= Problem requirements =
Among the entries below, find the lines with the word "next" and return them.

——————

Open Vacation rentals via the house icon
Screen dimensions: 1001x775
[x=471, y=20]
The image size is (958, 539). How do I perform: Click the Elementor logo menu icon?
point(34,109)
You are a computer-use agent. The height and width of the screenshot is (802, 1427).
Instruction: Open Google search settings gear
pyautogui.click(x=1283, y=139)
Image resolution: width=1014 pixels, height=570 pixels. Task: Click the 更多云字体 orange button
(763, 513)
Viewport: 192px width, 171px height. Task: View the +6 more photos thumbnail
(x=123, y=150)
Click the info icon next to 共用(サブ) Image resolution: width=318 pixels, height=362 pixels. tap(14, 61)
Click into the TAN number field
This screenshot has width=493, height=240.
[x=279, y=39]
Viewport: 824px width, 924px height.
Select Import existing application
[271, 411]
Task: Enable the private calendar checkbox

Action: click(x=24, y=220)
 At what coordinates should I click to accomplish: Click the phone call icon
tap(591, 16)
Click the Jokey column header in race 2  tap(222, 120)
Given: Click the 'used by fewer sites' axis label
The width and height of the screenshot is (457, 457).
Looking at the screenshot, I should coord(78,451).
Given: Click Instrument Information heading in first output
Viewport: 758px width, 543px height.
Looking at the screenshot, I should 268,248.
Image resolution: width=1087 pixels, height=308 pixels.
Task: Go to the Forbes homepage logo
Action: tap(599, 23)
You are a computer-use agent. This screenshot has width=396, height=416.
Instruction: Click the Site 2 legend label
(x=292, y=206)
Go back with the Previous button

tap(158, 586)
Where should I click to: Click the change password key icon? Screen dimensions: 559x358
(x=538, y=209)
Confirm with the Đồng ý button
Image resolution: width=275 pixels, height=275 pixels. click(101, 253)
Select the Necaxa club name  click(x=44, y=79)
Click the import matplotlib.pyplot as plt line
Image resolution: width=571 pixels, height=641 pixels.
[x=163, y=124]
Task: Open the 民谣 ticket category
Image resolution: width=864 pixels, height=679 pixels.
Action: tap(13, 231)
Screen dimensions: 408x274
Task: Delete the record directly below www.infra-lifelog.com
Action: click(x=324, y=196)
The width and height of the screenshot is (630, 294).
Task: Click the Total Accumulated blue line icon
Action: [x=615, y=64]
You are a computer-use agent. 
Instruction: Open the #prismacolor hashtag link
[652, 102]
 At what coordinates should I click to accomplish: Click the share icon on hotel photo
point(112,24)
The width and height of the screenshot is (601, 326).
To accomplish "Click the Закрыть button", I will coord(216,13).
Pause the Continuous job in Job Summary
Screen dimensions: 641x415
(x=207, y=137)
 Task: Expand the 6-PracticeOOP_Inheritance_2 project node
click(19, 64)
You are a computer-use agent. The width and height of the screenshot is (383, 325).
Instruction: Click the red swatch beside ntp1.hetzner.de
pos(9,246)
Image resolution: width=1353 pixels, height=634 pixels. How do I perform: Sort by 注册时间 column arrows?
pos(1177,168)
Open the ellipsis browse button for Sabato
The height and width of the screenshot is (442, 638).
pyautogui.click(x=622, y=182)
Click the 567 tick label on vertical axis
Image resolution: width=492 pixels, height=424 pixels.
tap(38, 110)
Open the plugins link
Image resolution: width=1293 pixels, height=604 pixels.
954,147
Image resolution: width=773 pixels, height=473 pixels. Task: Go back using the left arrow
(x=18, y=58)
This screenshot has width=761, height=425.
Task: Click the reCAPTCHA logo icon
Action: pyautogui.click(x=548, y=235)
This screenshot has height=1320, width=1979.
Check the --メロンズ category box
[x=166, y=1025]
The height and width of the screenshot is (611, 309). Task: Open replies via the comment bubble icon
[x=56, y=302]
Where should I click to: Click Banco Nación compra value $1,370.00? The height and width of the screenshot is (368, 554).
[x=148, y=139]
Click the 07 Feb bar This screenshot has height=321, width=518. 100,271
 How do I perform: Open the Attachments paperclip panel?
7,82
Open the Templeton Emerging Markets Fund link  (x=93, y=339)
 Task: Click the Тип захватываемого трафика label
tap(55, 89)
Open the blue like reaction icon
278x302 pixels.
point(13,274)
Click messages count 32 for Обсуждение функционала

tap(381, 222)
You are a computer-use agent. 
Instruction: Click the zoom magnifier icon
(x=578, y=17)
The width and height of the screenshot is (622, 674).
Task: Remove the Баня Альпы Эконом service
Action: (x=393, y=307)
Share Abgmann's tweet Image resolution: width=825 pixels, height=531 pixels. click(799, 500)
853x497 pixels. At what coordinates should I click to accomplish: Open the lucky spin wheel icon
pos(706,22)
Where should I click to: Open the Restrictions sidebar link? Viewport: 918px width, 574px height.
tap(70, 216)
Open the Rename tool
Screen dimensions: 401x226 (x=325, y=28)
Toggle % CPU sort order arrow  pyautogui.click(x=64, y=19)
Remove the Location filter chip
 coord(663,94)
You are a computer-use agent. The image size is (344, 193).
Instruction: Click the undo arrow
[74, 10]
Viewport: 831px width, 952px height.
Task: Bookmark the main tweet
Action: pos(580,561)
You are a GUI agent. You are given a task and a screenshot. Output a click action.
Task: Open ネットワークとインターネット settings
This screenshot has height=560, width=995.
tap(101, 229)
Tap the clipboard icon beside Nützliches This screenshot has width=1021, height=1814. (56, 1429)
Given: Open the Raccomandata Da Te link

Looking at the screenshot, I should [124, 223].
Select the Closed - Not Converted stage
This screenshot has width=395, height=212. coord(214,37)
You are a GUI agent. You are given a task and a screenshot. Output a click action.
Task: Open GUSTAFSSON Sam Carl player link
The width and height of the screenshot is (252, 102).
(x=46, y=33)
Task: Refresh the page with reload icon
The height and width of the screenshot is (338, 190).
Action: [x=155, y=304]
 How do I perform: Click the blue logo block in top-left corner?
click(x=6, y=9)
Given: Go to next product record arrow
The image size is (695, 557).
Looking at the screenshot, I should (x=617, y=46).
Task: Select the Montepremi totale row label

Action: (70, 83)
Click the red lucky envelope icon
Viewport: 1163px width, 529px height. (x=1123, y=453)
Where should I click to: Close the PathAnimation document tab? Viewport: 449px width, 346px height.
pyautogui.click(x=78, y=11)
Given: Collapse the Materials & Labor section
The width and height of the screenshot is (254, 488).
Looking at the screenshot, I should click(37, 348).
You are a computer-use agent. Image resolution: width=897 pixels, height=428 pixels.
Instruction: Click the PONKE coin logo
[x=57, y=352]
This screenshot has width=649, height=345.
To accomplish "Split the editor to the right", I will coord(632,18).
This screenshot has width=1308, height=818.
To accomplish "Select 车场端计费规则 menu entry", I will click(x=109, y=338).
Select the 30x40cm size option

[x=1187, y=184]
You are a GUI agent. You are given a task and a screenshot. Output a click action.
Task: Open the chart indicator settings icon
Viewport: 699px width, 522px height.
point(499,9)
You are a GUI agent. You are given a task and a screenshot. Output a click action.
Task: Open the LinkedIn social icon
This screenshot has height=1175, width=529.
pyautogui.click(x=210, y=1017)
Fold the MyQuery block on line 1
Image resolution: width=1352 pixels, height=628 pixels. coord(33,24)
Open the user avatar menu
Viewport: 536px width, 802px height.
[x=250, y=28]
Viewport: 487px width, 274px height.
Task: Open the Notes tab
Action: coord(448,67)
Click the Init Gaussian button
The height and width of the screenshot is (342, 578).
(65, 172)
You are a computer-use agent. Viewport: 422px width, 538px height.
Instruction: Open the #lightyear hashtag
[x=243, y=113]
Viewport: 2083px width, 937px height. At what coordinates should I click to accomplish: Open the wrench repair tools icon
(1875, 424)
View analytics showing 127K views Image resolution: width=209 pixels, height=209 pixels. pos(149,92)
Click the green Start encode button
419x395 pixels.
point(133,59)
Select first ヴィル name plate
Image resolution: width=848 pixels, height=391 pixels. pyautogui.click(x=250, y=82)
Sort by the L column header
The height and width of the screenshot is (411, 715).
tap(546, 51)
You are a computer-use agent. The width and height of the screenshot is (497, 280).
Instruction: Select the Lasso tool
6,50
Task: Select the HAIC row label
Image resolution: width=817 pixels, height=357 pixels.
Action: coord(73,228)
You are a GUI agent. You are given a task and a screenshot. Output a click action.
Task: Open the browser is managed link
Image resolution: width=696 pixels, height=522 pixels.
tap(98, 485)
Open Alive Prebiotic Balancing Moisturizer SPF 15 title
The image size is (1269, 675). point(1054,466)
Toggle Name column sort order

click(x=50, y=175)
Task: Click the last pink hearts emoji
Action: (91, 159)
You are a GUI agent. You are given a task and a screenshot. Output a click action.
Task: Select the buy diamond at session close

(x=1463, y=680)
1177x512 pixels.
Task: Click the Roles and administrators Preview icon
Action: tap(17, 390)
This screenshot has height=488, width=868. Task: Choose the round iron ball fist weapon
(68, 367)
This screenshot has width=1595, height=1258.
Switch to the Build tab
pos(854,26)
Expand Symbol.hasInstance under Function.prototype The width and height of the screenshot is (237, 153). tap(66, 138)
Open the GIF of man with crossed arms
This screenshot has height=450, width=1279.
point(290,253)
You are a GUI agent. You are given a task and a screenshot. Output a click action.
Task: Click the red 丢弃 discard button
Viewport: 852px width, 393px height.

——————

= Worked solution =
Click the info icon next to 共用(サブ) Image resolution: width=318 pixels, height=362 pixels. tap(14, 61)
Given: Go to next product record arrow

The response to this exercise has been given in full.